DATA PROVIDED section start
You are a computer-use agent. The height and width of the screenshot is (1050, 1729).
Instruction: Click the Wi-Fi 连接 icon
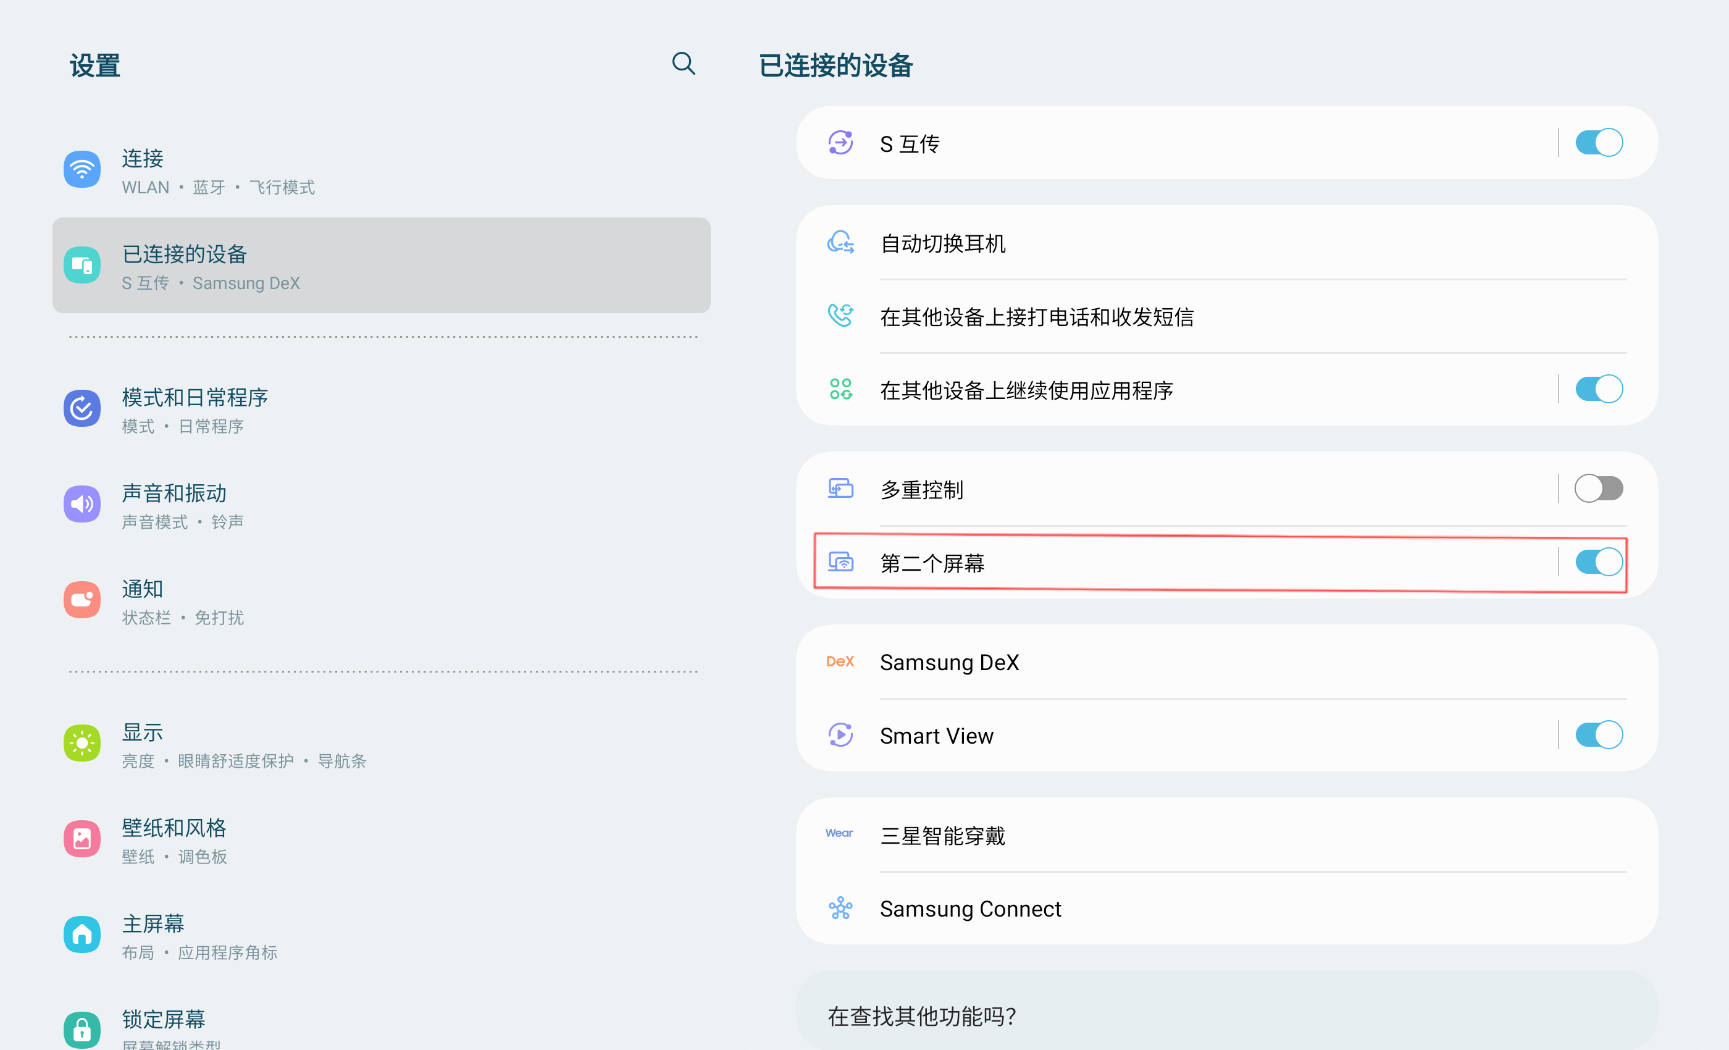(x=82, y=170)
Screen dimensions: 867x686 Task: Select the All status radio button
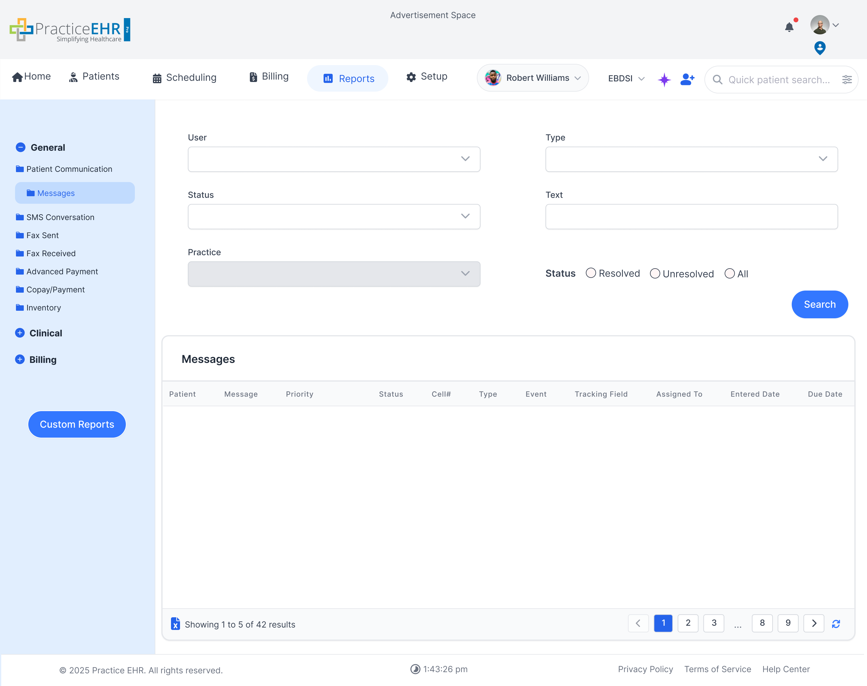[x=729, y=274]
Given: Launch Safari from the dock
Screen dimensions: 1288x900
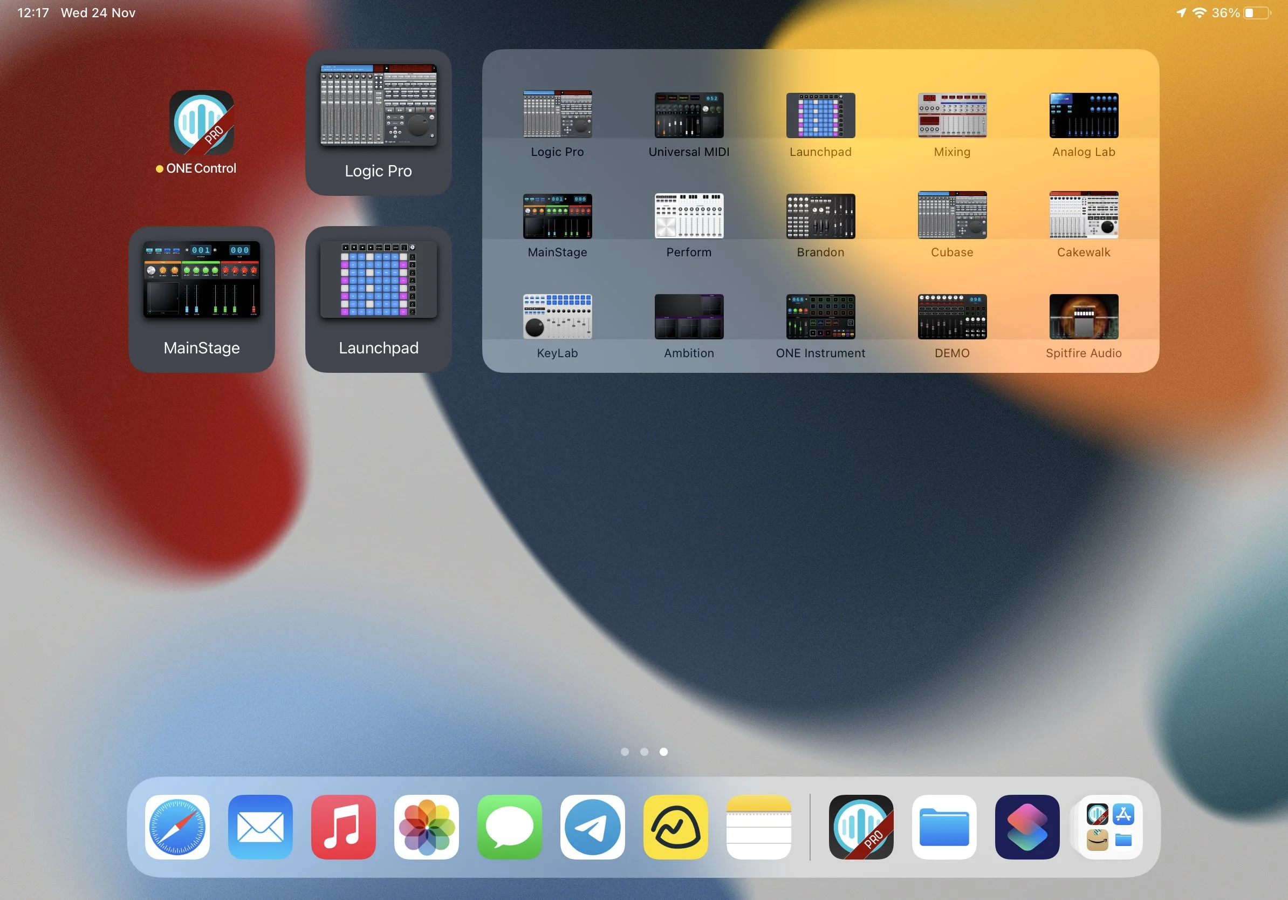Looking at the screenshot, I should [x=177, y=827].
DATA PROVIDED section end
■ **PROBLEM TO SOLVE**: Copy the data word for word and omit every picture.

■ **OUTPUT OF THE EXERCISE**:
You are a computer-use agent. The height and width of the screenshot is (1050, 1729).
Instruction: Click the Wi-Fi 连接 icon
(x=82, y=170)
Screen dimensions: 867x686 Task: Select the All status radio button
[x=729, y=274]
Given: Launch Safari from the dock
Screen dimensions: 1288x900
Looking at the screenshot, I should [x=177, y=827].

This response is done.